Live album by Tim Minchin
- Released: 2005
- Recorded: 2005
- Genre: Comedy
- Length: 1:05:32

Tim Minchin chronology
|  | Darkside (2005) | So Rock (2006) |

= Darkside (Tim Minchin album) =

Darkside is the first solo comedy album released by the Australian musical comedian Tim Minchin. It was recorded during Minchin's show at the Spiegeltent in Melbourne during 2005. It contains early versions of some of the songs Minchin still performs now, such as "Inflatable You", "Rock N Roll Nerd", and the title song "Dark Side".

The show and particularly the song "Rock N Roll Nerd" are described as "kinda biographical" by Minchin, as they tell of his dreams of being a rock star and how he failed to take himself seriously.

==Track listing==

| No. | Title | Length |
|---|---|---|
| 1. | "Introductory Song" | 1:50 |
| 2. | "Hello" | 3:14 |
| 3. | "Inflatable You" | 5:52 |
| 4. | "Sick" | 3:52 |
| 5. | "Rock 'n' Roll Nerd" | 5:34 |
| 6. | "Rich" | 2:41 |
| 7. | "Mitsubishi Colt" | 5:09 |
| 8. | "Peace Anthem for Palestine" | 4:33 |
| 9. | "Angry (Feet)" | 5:41 |
| 10. | "Ten Foot Cock and a Few Hundred Virgins" | 4:42 |
| 11. | "Nothing Can Stop Us Now" | 2:47 |
| 12. | "Canvas Bags" | 3:38 |
| 13. | "Dark Side" | 8:06 |
| 14. | "Not Perfect" | 7:07 |
| 15. | "Second Encore" | 0:38 |

==Reception==

Scotland On Sunday described the show as "a mix of satirical song, bleak humour and demon piano-playing" when assessing the show's performance at the Edinburgh Festival Fringe in 2005. Chortle said of the show that Minchin is "such a brilliant virtuoso pianist" and also "a bright, quirky and hugely entertaining comedian".

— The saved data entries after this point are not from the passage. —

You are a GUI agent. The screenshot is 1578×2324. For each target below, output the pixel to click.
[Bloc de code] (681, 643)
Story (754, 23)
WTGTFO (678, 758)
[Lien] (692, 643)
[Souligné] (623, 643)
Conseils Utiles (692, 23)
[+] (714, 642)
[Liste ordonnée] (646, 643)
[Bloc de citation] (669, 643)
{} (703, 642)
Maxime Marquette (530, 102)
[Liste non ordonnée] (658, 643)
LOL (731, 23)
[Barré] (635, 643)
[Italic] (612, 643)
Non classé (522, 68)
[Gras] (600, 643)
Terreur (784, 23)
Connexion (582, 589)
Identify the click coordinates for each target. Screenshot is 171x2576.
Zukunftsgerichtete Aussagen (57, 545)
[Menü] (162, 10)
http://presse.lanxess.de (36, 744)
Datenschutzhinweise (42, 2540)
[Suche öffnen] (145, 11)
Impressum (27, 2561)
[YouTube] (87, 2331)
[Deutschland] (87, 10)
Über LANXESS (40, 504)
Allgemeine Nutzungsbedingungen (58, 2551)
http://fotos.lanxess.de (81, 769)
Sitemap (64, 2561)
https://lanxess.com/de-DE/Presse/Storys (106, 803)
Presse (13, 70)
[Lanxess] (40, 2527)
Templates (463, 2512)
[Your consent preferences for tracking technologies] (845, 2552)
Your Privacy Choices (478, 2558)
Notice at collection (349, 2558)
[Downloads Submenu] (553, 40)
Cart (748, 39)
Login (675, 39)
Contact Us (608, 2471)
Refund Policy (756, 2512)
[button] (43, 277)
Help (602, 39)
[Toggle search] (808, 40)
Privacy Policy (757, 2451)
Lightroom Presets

A reviewer for the Metro newspaper said that Minchin's strengths lie in the "inventive detail and witty wordplay" of his songs.

==Notes==
"Inflatable You" features a section which takes direct inspiration from The Beatles' "Don't Let Me Down". "Rock N Roll Nerd" finishes on a tune similar to Queen's "Seven Seas of Rhye", and then a chord sequence similar to the starting chords in Led Zeppelin's "Stairway to Heaven" (in reference to one of the song's lyrics). In "Mitsubishi Colt," after being compared to Elton John, Minchin completes the song with a chord progression based on "Song for Guy." The song "Dark Side" contains a quick reference of Beethoven's "Für Elise" and another to Pearl Jam's "Jeremy".